L’histoire de Space Mountain à Disneyland Paris : trois récits sous un même dôme

De la Terre à la Lune, Mission 2, Hyperspace Mountain : trente ans d’histoire, le canon de Jules Verne et les coulisses de la montagne russe lancée dans le noir.

Julie
+200 visites depuis 2023 · Mis à jour le 13 juillet 2026
Le canon rouge et les flèches métalliques vertes de Space Mountain se dressent vers le ciel, à Discoveryland.

Space Mountain est l’attraction qui a lancé Disneyland Paris sur orbite en 1995, et c’est sans doute la plus chargée d’histoire de tout le parc.

En trente ans, elle a connu trois récits différents sous le même dôme : De la Terre à la Lune (1995-2005), inspirée du roman de Jules Verne et de son canon géant ; Mission 2 (2005-2017), un voyage au-delà de la galaxie ; et aujourd’hui Star Wars Hyperspace Mountain (depuis 2017), qui vous plonge dans la bataille de Jakku.

Derrière cette montagne russe lancée dans le noir se cache une lignée qui remonte à 1959 et au rêve spatial de Walt Disney lui-même. Dans cet article, je vous raconte la genèse, les coulisses des trois versions, la backstory complète du Gun Club de Baltimore, et une bonne dose d’anecdotes pour les fans. Si vous cherchez plutôt les infos pratiques (file d’attente, taille requise, sensations), tout est sur la fiche de Star Wars Hyperspace Mountain.

3versions sous le même dôme depuis 1995
1995année d’ouverture à Disneyland Paris
1,20 mtaille minimum requise aujourd’hui
3inversions sur le parcours actuel

La genèse : du Cervin au rêve spatial de Walt Disney

Pour comprendre Space Mountain, il faut remonter à 1959. Le 14 juin de cette année-là, Disneyland en Californie inaugure Matterhorn Bobsleds, une réplique au 1/100e du Cervin (le Matterhorn).

L’idée naît en 1958, pendant le tournage du film Le Troisième Homme sur la Montagne à Zermatt : Walt Disney envoie une carte postale du sommet à ses Imagineers (les ingénieurs-créatifs de Disney, contraction d’"imagination" et "engineer") avec une consigne tenant en deux mots, "Construisez-le !".
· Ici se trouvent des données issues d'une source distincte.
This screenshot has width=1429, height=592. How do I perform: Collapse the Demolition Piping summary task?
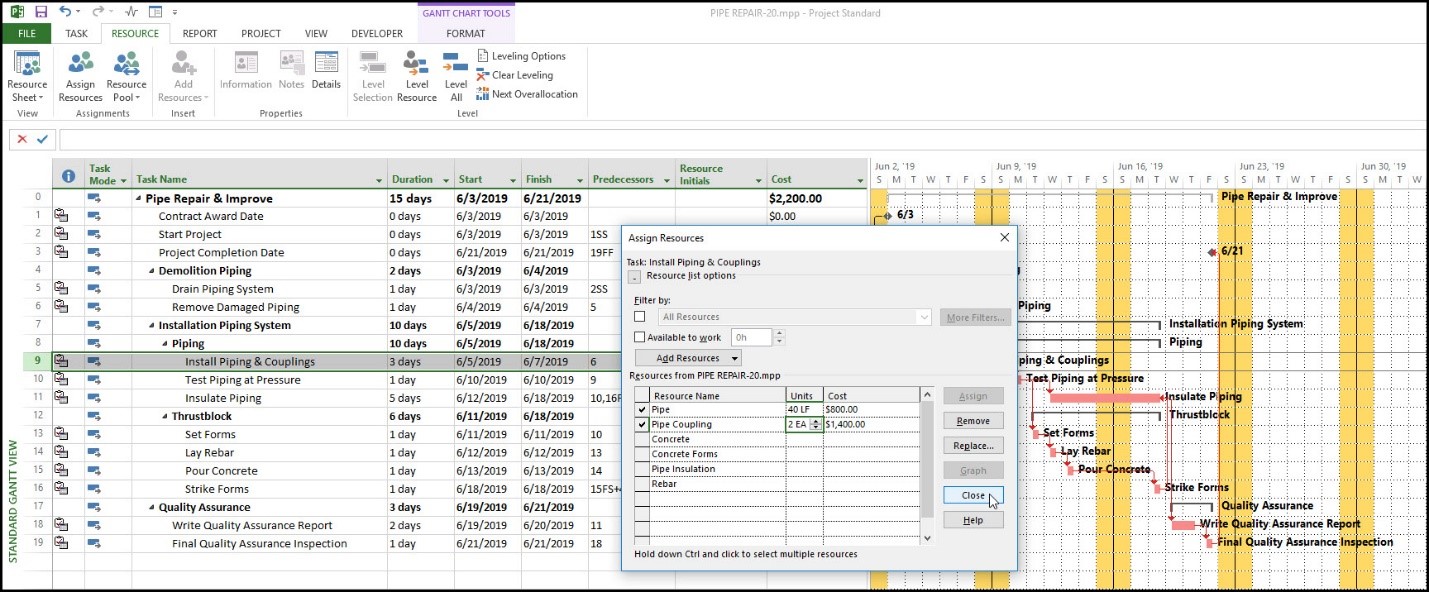(152, 271)
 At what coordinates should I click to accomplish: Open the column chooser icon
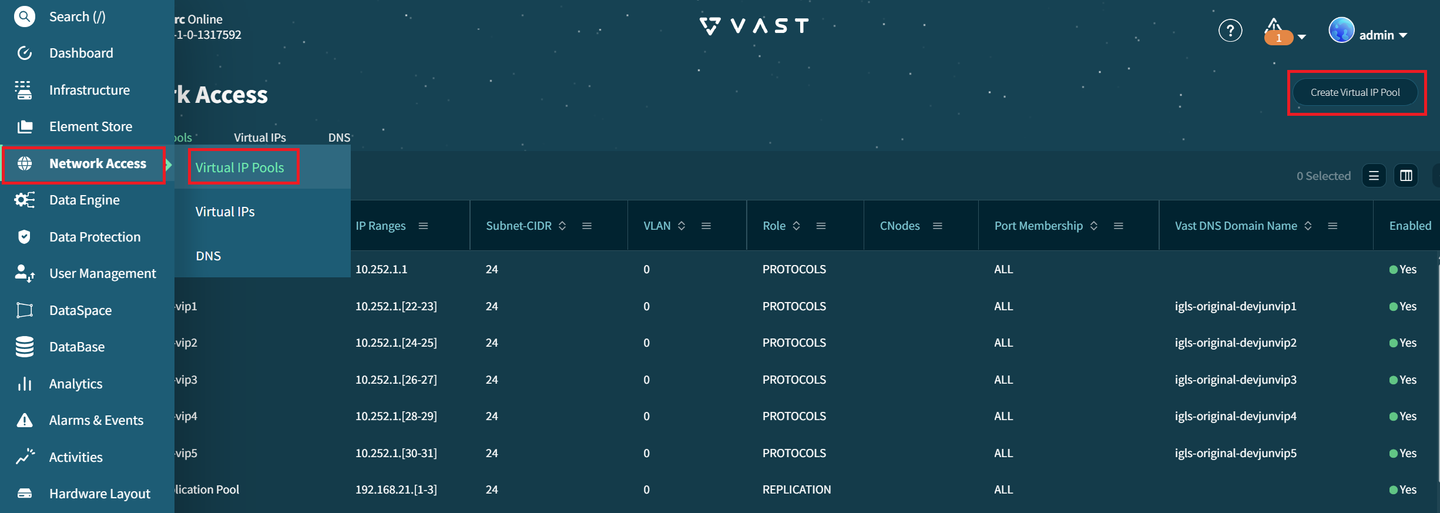1406,176
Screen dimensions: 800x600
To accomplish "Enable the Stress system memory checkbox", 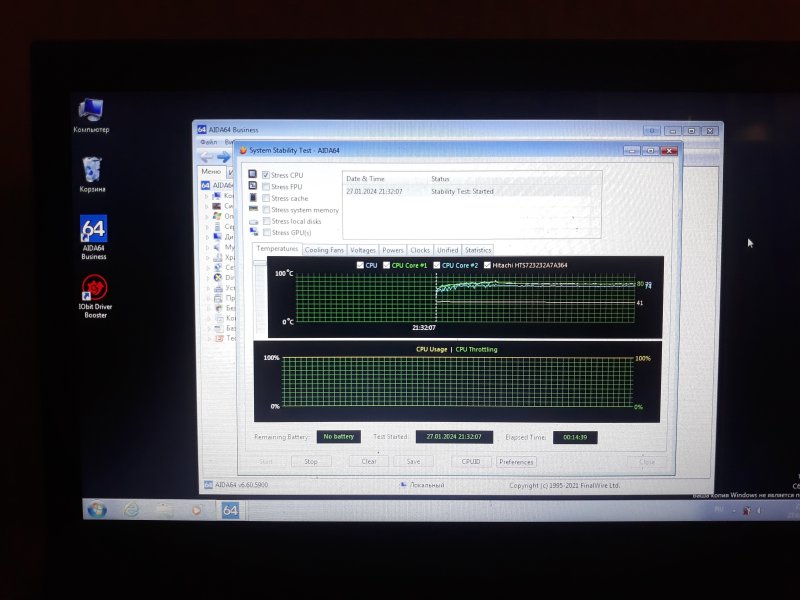I will (266, 210).
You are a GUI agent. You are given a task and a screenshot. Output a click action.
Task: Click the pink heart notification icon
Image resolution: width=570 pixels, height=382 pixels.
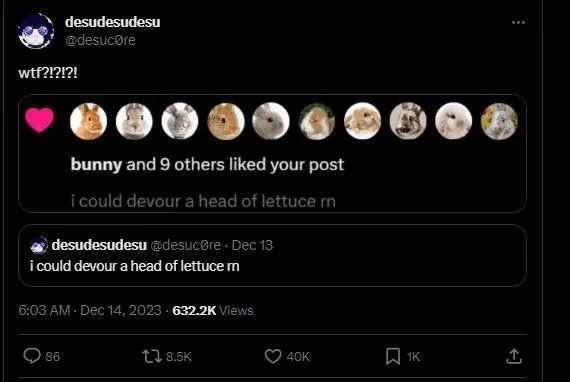(39, 120)
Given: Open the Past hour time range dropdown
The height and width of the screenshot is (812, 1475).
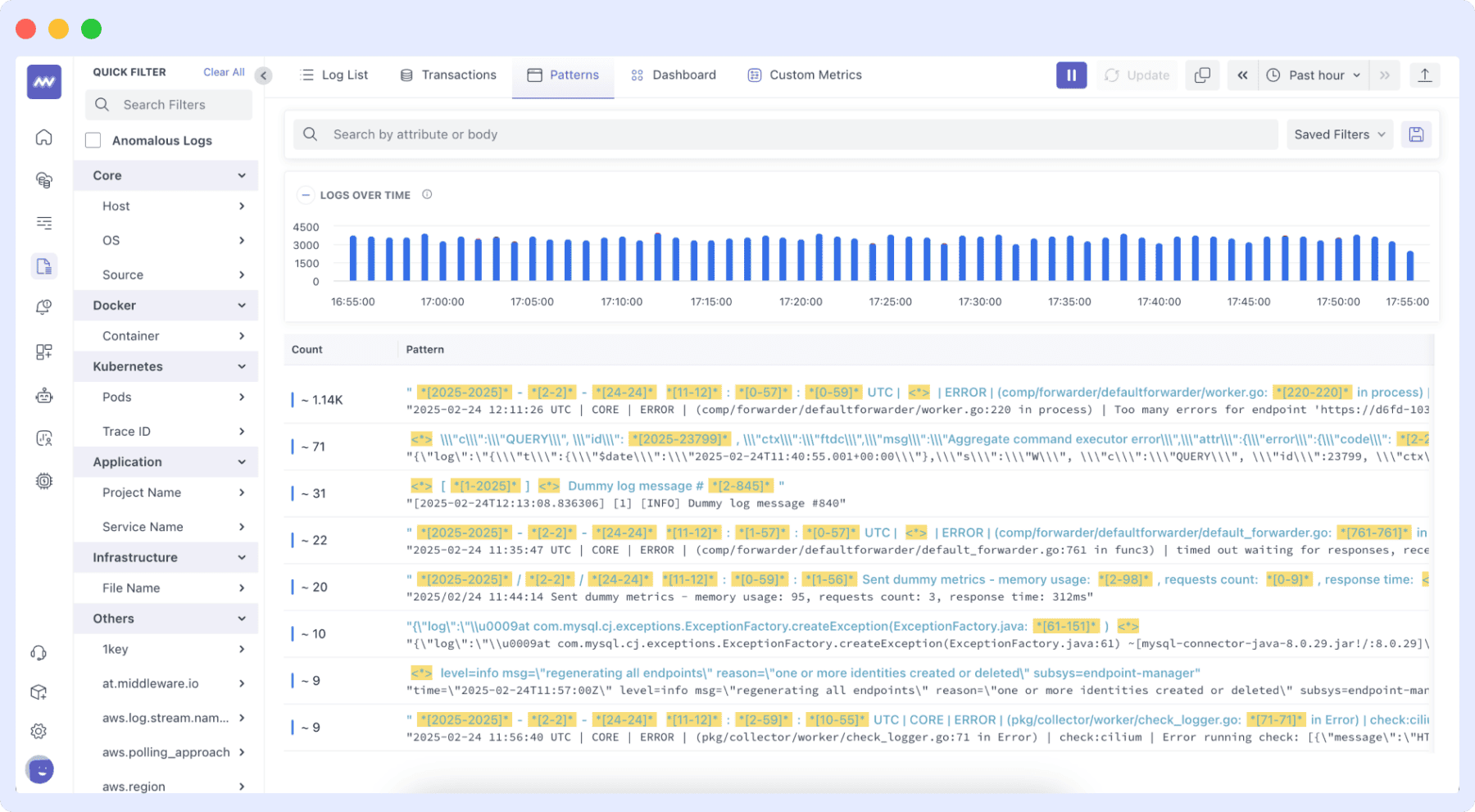Looking at the screenshot, I should click(x=1314, y=75).
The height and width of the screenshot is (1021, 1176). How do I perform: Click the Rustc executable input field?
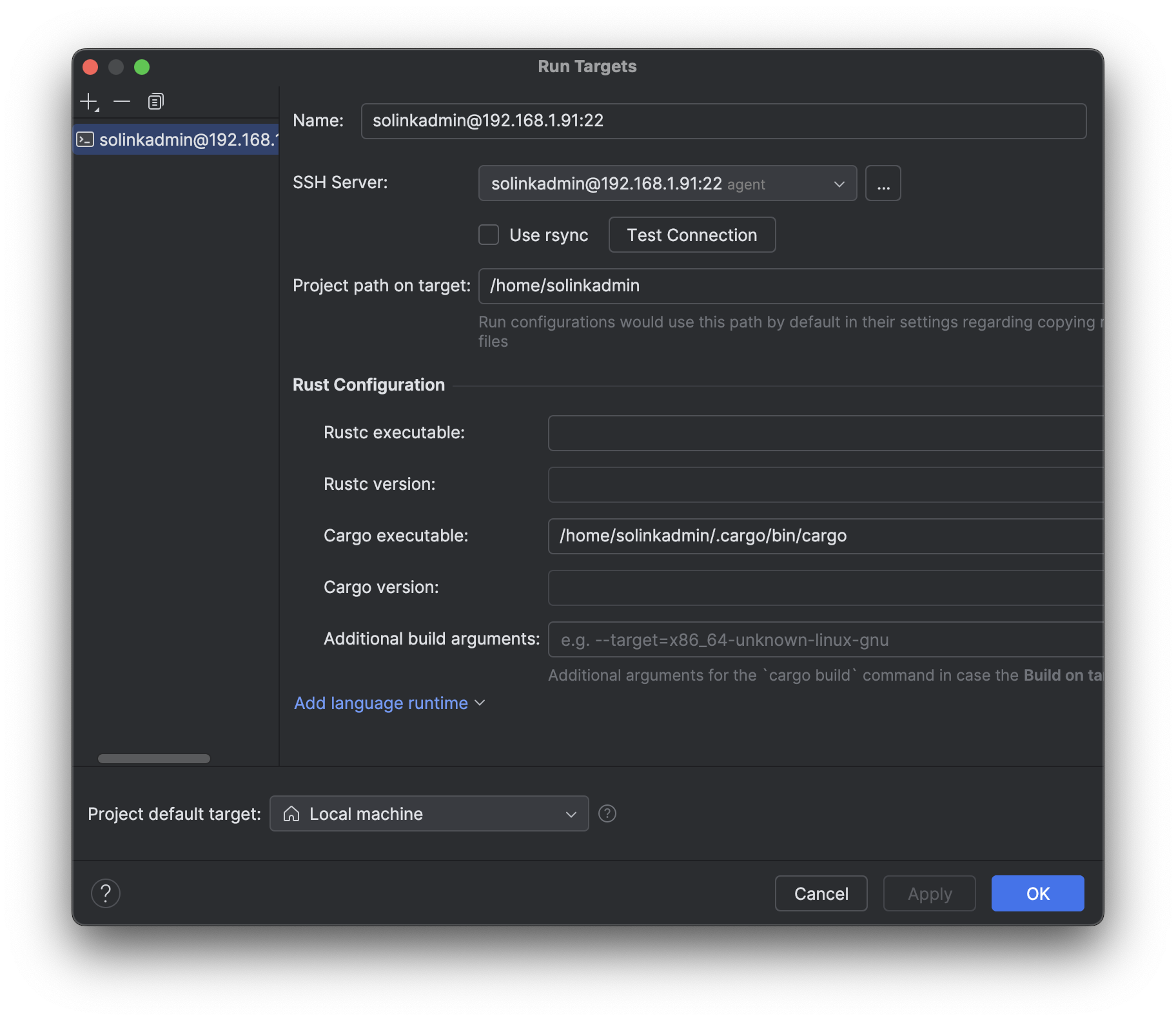tap(825, 433)
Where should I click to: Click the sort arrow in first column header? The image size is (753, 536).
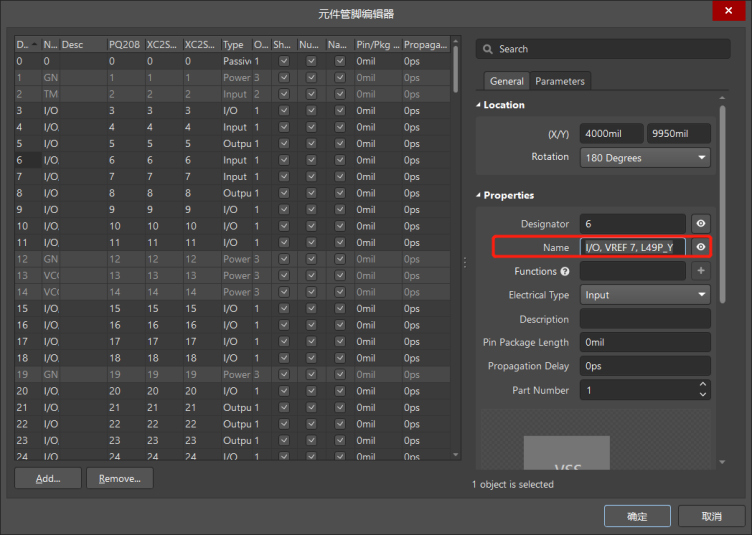point(36,45)
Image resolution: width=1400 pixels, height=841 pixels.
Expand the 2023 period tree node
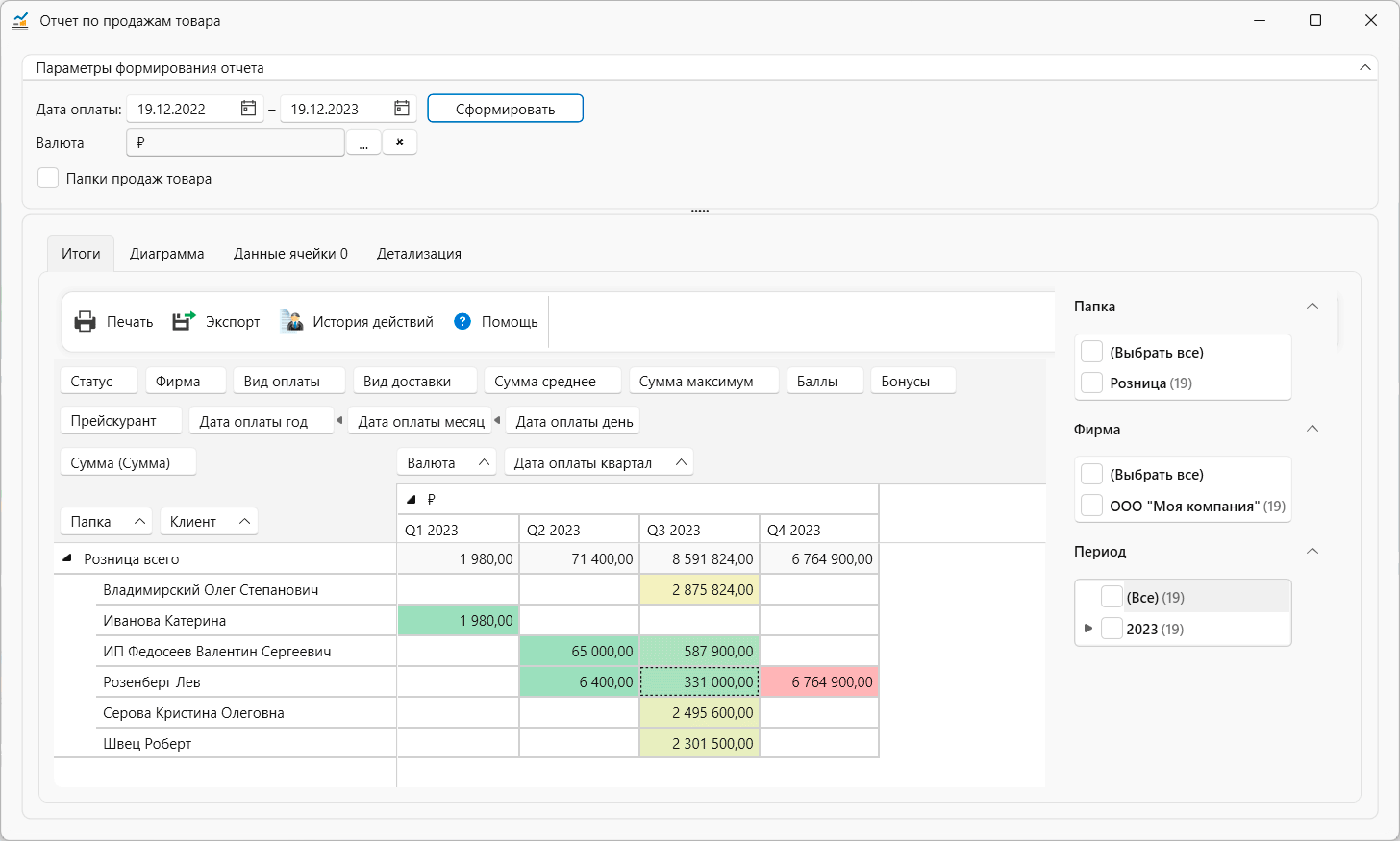point(1088,629)
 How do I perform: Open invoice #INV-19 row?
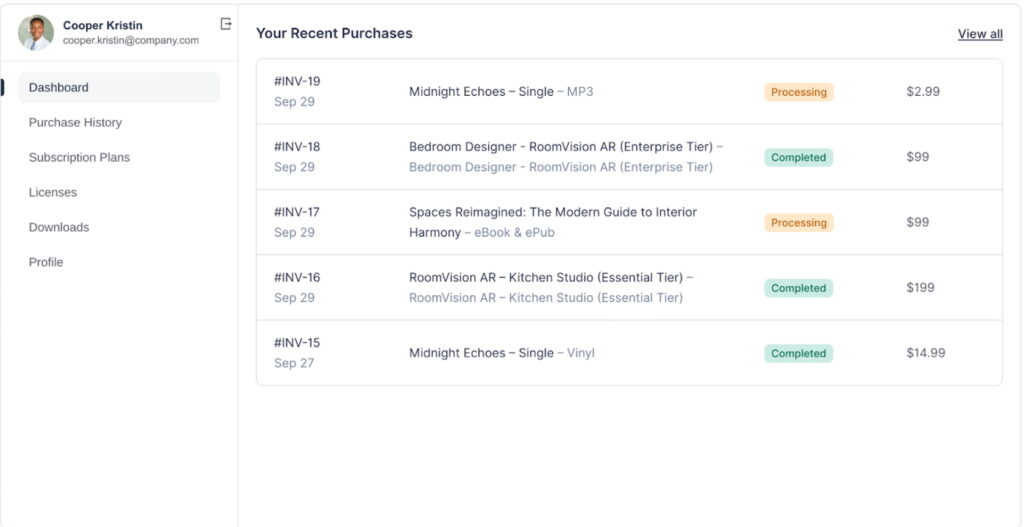(x=297, y=82)
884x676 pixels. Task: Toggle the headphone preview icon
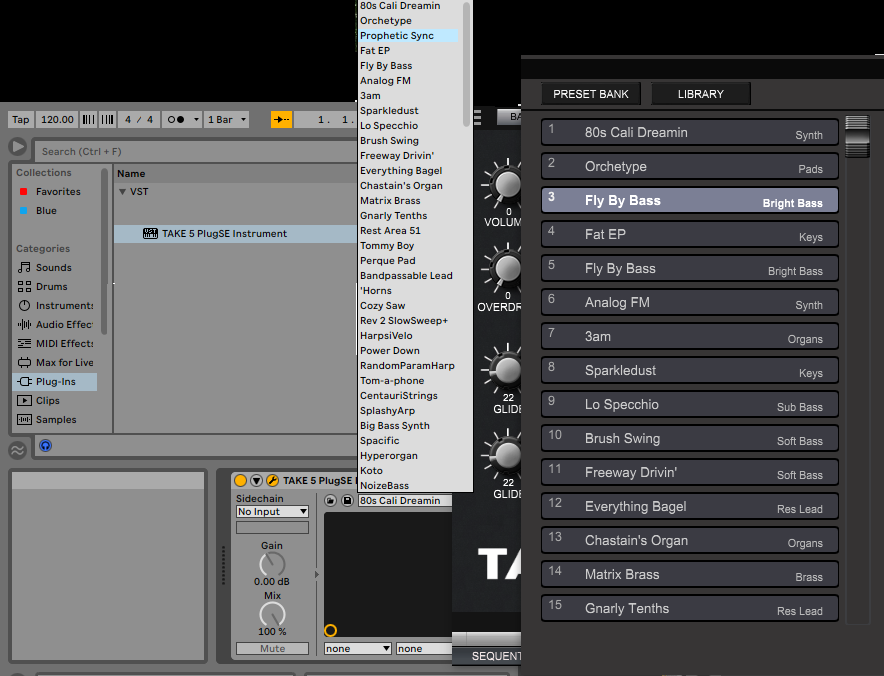(45, 446)
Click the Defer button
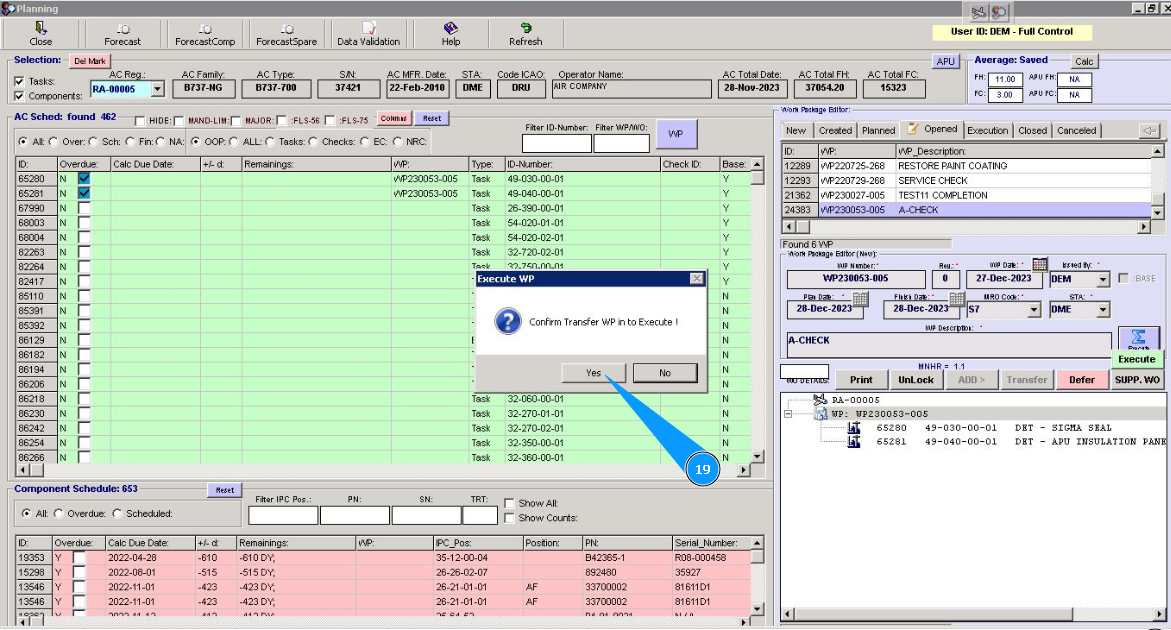Image resolution: width=1171 pixels, height=630 pixels. (x=1081, y=380)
Cette attraction pose les bases techniques qui rendront Space Mountain possible : c’est le premier roller coaster (montagne russe) à structure métallique tubulaire, plus souple et plus sûre, capable de lancer plusieurs véhicules en même temps sur deux parcours imbriqués, et surtout de faire passer une partie du trajet en intérieur. C’est la société Arrow Development qui en signe le système de rails, et Disney fera de nouveau appel à elle, des années plus tard, pour concevoir ceux de Space Mountain. Un Yéti et des décors de glace y seront ajoutés en 1978.

Construisez-le !

Walt Disney, au dos d’une carte postale du Cervin envoyée à ses Imagineers (1958)

Walt Disney était fasciné par la conquête de l’espace bien avant les premiers vols habités. Entre 1955 et 1957, sa série télévisée Disneyland diffuse trois épisodes consacrés au sujet : Man in Space, Man and the Moon et Mars and Beyond.

C’est dans ce contexte qu’à la fin de l’année 1964, Walt imagine avec le designer John Hench, et sur les conseils de l’auteur de science-fiction Ray Bradbury, une idée neuve : la première montagne russe lancée dans le noir complet, qui serait le coeur d’un "Space Port" à Tomorrowland.

Le projet d’origine prévoyait quatre pistes, dont une partie en extérieur. La technologie n’était pas prête, et il faudra attendre l’informatique pour calculer un parcours aussi complexe et réguler le lancement des fusées en sécurité.

Le projet reste ensuite en sommeil pendant plus de dix ans. La mort de Walt Disney en 1966, puis la priorité donnée au chantier de Disney World en Floride, en repoussent la réalisation. Il ne sera relancé qu’après l’ouverture du Magic Kingdom en 1971, dont le succès inattendu auprès des adolescents et des jeunes adultes achève de convaincre Disney de bâtir cette montagne russe spatiale.

Le 15 janvier 1975, Space Mountain ouvre enfin au Magic Kingdom en Floride. C’est Edna Disney, belle-soeur de Walt et veuve de Roy O. Disney, qui l’inaugure à 84 ans. Sa silhouette conique, signée John Hench, est souvent comparée à celle du Mont Fuji.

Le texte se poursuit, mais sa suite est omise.